How to filter some words in a queryset
I have a variable, which contains stock symbols. I need to split each symbol, to compute it independently.
print(Symbols_Splitted)
#returns this
["'['AAPL", 'TSLA', "MSFT']'"]
I need something to filter the relevant words, the pattern is always the same.
I tried this, which works but I find out an issue. Some symbols have special characters in them like "EURUSD=X", and this code remove the "=" which makes it not valid.
def convertor(s):
perfect = re.sub('[^a-zA-Z]+', '', s)
return perfect
all = list(map(convertor, Symbols_Splitted))
So, by taking the first example I need something like this:
Some_function(Symbols_Splitted)
Symbols_Splitted[0]
> AAPL
Symbols_Splitted[1]
> MSFT
Symbols_Splitted[2]
> TSLA
I don't think substitution is the optimal route to go here. I would try an define the pattern you are interested in instead -- the ticker symbol.
I am not entirely sure what all the valid characters in a ticker symbol are and what rules apply to those symbols. But judging from what I have read so far, it seems that the following holds:
- At least 2 characters long
- Must start and end with a latin letter or digit
- Can contain letters, digits, dots and equals signs
With those rules, we can construct the following simple pattern:
\w[\w=.]*\w
The Python code could look like this:
import re
PATTERN_TICKER_SYMBOL = re.compile(r"\w[\w=.]*\w")

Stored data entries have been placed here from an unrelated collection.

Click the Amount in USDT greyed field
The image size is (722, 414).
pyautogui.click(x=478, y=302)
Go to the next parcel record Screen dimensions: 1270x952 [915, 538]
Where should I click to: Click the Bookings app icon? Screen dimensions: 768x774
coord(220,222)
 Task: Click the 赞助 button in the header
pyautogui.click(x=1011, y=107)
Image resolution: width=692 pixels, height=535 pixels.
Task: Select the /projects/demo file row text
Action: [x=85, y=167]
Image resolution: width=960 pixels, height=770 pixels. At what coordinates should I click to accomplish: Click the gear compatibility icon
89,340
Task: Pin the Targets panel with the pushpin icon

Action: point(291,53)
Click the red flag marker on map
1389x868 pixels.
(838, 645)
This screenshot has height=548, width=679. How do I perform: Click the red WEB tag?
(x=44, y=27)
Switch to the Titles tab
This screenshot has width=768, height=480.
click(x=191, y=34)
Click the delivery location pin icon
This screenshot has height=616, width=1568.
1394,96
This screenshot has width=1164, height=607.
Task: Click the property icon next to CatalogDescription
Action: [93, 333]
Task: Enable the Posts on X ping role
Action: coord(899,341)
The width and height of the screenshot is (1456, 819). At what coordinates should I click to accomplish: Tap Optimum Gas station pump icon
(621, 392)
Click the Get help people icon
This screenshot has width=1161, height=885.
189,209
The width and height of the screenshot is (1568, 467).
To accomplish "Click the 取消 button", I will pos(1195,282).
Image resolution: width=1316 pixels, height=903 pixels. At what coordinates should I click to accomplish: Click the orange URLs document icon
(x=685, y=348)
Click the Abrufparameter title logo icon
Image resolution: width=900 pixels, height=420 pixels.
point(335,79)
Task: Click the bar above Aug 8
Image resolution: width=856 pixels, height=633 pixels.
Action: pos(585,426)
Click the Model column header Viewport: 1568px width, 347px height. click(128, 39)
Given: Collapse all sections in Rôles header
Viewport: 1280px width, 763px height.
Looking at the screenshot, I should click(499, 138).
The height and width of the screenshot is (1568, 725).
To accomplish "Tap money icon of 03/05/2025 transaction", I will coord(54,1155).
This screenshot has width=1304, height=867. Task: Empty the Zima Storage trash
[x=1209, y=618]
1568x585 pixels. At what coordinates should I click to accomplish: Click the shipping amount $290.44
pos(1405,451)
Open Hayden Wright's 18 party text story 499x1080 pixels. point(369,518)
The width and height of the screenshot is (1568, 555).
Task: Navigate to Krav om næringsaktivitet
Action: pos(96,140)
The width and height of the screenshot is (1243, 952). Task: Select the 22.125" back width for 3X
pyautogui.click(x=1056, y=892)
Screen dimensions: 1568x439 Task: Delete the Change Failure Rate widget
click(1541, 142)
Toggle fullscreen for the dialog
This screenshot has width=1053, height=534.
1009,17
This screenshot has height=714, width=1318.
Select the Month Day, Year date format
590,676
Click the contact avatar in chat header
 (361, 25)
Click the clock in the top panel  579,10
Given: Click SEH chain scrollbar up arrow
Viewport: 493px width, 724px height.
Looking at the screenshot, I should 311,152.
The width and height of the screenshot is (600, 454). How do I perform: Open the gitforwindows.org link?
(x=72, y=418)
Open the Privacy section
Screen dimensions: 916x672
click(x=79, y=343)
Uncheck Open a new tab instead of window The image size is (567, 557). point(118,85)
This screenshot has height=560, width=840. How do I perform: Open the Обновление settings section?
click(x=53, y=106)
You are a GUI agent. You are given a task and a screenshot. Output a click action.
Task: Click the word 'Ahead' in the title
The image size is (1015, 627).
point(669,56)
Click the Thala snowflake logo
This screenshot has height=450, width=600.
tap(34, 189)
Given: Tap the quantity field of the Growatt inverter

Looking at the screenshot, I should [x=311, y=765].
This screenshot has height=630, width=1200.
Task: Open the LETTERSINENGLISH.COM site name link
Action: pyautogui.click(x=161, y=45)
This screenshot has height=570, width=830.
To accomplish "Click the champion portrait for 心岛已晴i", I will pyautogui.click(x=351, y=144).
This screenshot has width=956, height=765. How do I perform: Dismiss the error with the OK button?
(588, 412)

def extract_symbol(string: str) -> str:
m = re.search(PATTERN_TICKER_SYMBOL, string)
if m is None:
raise ValueError(f"Cannot find ticker symbol in {string}")
return m.group()
test_data = [
"'['AAPL",
"TSLA",
"MSFT']'",
"''''...BRK.A",
"[][]EURUSD=X-...",
]
cleaned_data = [extract_symbol(s) for s in test_data]
print(cleaned_data)
Output:
['AAPL', 'TSLA', 'MSFT', 'BRK.A', 'EURUSD=X']
With additional requirements, the pattern can be extended of course.